Just 13% of SMEs Have Cyber Insurance


Just 13% of SMEs Have Cyber Insurance

Less than 13% of small and medium-sized businesses (SMBs) have cyber-insurance, potentially leaving large numbers exposed to the serious financial impact of online attacks, according to GlobalData.

The data analytics and consulting firm claimed in its 2020 UK SME Insurance Survey that the mid-market represents a potentially lucrative one for insurers, given the relatively small number currently covered for cyber-related losses.

GlobalData senior analyst, Daniel Pearce, argued that the need for specialized insurance coverage was even greater as distributed working has expanded the corporate attack surface and created security gaps which attackers are keen to exploit.

“The pandemic has increased businesses’ reliance on technology in order to operate during lockdowns, while social distancing guidelines continue to promote home working. With this growing dependence on technology comes an increase in cyber-risk,” he added.

“Given this, the need for cyber-insurance has arguably never been higher. Traditionally, cyber-insurance has seen greater levels of uptake and interest among mid-market and larger corporations, but the pandemic has accelerated the need for smaller business to purchase cover as well.”

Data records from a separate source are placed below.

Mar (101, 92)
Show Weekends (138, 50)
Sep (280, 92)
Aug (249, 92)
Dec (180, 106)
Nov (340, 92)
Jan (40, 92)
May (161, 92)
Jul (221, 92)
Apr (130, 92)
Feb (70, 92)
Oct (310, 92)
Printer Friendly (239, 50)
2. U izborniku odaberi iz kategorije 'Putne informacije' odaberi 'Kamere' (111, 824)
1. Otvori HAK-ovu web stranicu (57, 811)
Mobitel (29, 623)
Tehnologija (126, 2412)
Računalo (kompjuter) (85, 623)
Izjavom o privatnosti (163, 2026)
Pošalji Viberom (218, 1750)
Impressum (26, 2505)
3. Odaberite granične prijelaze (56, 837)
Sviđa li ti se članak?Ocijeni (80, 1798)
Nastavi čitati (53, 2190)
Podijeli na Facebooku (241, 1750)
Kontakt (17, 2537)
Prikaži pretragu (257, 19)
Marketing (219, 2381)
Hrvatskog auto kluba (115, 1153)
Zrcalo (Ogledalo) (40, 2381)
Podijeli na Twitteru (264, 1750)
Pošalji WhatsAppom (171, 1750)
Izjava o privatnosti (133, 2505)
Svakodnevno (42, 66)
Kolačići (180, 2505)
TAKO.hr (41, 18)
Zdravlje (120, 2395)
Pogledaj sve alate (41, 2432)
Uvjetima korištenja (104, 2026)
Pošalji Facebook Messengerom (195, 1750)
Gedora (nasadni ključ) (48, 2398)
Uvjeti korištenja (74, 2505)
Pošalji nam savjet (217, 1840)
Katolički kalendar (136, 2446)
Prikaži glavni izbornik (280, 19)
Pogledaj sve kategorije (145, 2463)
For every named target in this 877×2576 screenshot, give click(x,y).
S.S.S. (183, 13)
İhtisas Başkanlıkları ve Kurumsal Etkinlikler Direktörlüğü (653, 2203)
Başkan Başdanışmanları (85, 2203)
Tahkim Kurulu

Healthcare has been one of the sectors hardest hit by cyber-attacks, especially ransomware, over recent months. In fact, a German patient died recently after an attack forced her to be transferred to a different hospital, delaying treatment by an hour.

Accordingly, in the health and social work sector, cyber-insurance coverage is almost double the average, at 26%.

The findings chime with a poll of UK businesses by insurer Gallagher earlier this year which found that 82% did not have any specialized coverage for cyber-related incidents. Crucially, nearly half (46%) of respondents from mid-sized firms said they thought that cyber-attacks are “mainly an issue for bigger organizations.”

Yet despite the eye-catching headlines of major security incidents at large multi-nationals that cost millions of dollars to fix, a large number of attacks seek out the lower hanging fruit of smaller businesses.

Ransomware was the number one cause of insurance claims in North America in the first half of 2020, according to Coalition.